Path-integral method for a heavy particle moving in a periodic potential and screened by a light degenerate Fermi gas

We study a heavy particle moving in a periodic lattice of arbitrary dimension and interacting with a degenerate fermionic heat bath. We assume that the Fermi energy of the screening particles is large compared to the tight-binding bandwidth of the particle. We develop a path-integral method for the partition function of the heavy particle where we integrate out the electronic degrees of freedom. We perform also a summation over the paths between the screening-interaction points that makes the method capable of treating band motion and hopping. Following the method of Anderson and Yuval, we derive scaling equations by eliminating that part of the phase space of the light particles which is far from the Fermi energy.

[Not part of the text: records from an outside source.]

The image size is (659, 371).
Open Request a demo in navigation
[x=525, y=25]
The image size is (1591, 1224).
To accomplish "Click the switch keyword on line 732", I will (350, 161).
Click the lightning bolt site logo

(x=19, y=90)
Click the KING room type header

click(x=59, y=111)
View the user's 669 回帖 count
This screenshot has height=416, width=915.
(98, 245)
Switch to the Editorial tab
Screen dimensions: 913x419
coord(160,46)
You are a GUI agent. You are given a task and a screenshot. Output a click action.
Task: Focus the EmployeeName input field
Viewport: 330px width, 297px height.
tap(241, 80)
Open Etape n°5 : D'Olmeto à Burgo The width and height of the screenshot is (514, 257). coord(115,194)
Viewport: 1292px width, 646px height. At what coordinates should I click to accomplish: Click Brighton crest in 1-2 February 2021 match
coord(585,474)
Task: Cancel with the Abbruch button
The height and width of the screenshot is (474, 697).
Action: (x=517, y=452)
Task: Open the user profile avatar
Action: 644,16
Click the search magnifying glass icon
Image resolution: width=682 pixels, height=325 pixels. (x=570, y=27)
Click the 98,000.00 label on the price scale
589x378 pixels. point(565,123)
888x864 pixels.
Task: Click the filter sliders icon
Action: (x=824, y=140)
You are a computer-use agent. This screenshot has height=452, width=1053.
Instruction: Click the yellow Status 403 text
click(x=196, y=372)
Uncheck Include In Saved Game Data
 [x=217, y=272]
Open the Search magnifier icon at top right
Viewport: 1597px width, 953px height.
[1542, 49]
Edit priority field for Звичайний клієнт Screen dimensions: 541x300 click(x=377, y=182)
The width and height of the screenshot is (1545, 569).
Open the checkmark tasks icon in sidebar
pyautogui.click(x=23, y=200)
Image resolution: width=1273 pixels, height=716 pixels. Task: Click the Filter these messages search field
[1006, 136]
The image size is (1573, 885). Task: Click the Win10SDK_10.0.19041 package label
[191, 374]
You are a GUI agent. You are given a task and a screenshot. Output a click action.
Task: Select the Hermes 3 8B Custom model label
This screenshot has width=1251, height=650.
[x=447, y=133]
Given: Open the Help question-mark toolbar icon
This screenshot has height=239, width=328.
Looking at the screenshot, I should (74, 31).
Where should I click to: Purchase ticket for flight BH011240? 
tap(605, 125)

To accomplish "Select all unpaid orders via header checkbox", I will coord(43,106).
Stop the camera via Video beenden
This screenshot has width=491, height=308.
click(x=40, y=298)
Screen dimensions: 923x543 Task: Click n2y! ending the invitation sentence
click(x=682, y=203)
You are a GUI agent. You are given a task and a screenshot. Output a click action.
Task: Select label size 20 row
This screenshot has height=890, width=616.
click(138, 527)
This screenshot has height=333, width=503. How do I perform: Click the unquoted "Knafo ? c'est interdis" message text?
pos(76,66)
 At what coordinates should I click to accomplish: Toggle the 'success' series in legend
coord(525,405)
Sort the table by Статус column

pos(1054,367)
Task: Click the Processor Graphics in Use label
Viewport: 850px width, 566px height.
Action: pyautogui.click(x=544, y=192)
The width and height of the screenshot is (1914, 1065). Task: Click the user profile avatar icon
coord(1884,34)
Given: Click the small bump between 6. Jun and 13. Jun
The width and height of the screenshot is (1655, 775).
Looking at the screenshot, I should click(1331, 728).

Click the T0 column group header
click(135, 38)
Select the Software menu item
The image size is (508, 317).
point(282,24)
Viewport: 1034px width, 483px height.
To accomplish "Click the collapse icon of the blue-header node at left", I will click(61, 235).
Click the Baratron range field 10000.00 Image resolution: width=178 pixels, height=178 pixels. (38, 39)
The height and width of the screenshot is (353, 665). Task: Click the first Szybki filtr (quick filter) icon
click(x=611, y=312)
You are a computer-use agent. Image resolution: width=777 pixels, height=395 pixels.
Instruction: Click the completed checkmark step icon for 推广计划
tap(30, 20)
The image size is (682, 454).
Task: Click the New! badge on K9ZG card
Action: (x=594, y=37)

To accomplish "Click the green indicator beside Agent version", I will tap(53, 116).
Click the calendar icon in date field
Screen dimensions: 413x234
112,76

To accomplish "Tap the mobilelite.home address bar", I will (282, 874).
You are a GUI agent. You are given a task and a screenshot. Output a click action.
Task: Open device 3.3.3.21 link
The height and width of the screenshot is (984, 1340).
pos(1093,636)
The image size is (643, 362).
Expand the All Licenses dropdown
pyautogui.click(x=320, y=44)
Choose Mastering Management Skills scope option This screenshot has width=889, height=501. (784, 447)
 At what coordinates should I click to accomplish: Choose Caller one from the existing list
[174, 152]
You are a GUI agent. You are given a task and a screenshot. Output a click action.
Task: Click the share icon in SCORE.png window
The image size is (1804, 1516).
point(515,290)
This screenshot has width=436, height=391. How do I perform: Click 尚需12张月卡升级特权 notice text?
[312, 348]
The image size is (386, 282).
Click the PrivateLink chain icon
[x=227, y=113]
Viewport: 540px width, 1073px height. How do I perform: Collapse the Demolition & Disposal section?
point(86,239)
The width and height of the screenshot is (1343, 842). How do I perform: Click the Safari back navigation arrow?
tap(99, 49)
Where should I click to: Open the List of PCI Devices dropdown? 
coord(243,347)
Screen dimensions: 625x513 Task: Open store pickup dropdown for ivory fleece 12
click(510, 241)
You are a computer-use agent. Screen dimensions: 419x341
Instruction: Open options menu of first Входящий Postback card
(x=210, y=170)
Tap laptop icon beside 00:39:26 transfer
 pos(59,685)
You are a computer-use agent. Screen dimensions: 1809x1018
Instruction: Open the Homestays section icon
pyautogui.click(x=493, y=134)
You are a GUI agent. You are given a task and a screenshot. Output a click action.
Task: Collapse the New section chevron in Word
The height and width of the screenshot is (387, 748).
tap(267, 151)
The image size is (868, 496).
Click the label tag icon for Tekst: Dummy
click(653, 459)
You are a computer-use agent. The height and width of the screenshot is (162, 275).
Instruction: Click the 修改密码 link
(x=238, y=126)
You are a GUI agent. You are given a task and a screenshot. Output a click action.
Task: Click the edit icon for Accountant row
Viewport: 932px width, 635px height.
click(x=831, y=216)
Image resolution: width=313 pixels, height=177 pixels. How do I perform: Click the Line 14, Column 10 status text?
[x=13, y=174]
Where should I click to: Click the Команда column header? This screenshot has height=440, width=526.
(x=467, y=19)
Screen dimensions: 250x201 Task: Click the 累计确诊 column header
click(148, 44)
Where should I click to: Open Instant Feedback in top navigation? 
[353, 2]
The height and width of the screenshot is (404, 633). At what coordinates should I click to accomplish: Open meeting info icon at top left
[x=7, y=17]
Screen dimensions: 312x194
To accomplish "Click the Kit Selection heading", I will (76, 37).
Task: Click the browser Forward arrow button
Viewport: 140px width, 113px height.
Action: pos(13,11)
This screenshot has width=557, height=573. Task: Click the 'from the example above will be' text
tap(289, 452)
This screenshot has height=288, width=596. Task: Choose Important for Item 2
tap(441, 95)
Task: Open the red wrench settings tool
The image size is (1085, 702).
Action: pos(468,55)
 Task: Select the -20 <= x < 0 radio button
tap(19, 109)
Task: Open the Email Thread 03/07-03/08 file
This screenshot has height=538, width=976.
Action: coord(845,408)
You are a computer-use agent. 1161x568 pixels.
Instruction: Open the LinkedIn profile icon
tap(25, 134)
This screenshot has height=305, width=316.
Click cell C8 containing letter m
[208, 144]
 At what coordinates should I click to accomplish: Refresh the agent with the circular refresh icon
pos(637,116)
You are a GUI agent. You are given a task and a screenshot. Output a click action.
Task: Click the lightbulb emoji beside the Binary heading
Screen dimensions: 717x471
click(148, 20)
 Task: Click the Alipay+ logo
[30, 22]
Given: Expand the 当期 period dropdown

We find that the screening strength is not renormalized; the bandwidth of the heavy particle is, however, essentially reduced. That reduction coincides with the reduction in the two-site model. Extrapolating the result for larger values of the screening strength we find band motion and localization at zero temperature depending on the coupling strength; thus the behavior is of Ohmic type. We show that the results obtained can be combined with the classical kinetic equation to get the diffusion coefficient. We believe that the present work based on the path-integral method helps to clarify the connection between results obtained by different methods. The relation of the model to other models, especially to the Caldeira-Leggett model, is discussed in detail.